Once you've created your spec file, it is time to feed it to SourceJuicer for syntax and other checking and then iterate as necessary until your spec file is correct and has passed validation. The basic flow is shown in the diagram below.

The first step is to submit the spec file to SourceJuicer along with the project's copyright file. To do so, go to the SourceJuicer Submit page (login required.) Assign a descriptive name to your upload (I used 'ploticus') and then specify your spec file. Use 'add another file' to add your copyright file. Add whatever other files you may need (see 'more help' on the Submit page.) Click Submit and you will see a page like this:


The summary page includes an indication that my spec file successfully passed a syntax check. If an error occurs at this point, make the necessary corrections and use the ReSubmit tab (not shown) at the bottom of this page to upload new versions of your copyright and spec files.

Looking under Reviews, I can see my package has not yet been validated, which means my submission hasn't yet been checked by someone to ensure my copyright file is appropriate, that someone else has not already packaged this program for OpenSolaris, etc.
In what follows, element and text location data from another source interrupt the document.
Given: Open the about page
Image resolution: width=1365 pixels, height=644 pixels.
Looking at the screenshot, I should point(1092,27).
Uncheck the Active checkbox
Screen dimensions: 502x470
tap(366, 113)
The next day I receive two email messages with comments from reviewers. When I log back into SourceJuicer and look at the Review tab, I see the two comments that were submitted. The fact that the package is still marked as not validated means I have issues to address:

Clicking on the "[review]" link takes me to the page with detailed information about the Ploticus review. I can also view this page by visiting the MyJuicer tab and then clicking on the appropriate link under My Submissions. This second method is better since it can be difficult to find your review on the main Review page. In any case, the page looks like this:

As you can see from Amanda and Christian's comments, I did not use the correct naming convention for the copyright file I uploaded to SourceJuicer. Rather than "Copyright", the file should have been named "ploticus.copyright" (more generally, %{name}.copyright). Also, Amanda hopes I can remove the html that is for some reason embedded in the standard Ploticus copyright file.

Using this same review page, I submit a clarifying question back to the reviewers to ensure I address their issues. I am not clear on the relationship between the copyright file that is submitted manually to SourceJuicer and the copyright file in the source tarball that is described with the "SUNW_Copyright" tag in the spec file.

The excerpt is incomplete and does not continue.